## PROBLEM STATEMENT
Reproduce the records verbatim from the first line up to and including the line with "coord(1025,731)", and give only those lines.

## SUPPLIED RECORDS
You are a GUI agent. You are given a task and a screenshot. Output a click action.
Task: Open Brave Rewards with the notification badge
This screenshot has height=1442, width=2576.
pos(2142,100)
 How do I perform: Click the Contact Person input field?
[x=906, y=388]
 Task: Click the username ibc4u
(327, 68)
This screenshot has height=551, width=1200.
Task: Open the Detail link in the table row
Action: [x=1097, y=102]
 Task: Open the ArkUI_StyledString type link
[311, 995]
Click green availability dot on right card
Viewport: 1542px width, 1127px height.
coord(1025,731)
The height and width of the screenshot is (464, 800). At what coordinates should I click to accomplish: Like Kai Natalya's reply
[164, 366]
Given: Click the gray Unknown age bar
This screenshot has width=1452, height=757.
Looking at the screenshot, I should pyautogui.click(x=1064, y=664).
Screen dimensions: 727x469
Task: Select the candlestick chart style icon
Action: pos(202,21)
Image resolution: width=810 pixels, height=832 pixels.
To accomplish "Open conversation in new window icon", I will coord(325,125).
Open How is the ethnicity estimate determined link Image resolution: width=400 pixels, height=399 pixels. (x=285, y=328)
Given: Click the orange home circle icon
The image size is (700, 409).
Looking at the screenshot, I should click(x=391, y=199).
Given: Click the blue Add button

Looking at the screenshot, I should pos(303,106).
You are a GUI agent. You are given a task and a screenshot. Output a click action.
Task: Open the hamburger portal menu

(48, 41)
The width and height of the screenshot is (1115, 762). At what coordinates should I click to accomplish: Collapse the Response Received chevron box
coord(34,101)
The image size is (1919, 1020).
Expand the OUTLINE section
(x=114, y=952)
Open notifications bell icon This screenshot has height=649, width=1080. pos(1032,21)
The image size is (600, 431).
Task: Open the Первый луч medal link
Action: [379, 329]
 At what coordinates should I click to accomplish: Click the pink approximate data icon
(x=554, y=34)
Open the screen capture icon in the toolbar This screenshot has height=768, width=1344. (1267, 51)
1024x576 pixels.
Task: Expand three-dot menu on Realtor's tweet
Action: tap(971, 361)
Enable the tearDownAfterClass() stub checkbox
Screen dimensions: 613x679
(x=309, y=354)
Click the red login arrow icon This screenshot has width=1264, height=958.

## SOLUTION FOR THIS PROBLEM
You are a GUI agent. You are given a task and a screenshot. Output a click action.
Task: Open Brave Rewards with the notification badge
This screenshot has height=1442, width=2576.
pos(2142,100)
 How do I perform: Click the Contact Person input field?
[x=906, y=388]
 Task: Click the username ibc4u
(327, 68)
This screenshot has height=551, width=1200.
Task: Open the Detail link in the table row
Action: [x=1097, y=102]
 Task: Open the ArkUI_StyledString type link
[311, 995]
Click green availability dot on right card
Viewport: 1542px width, 1127px height.
coord(1025,731)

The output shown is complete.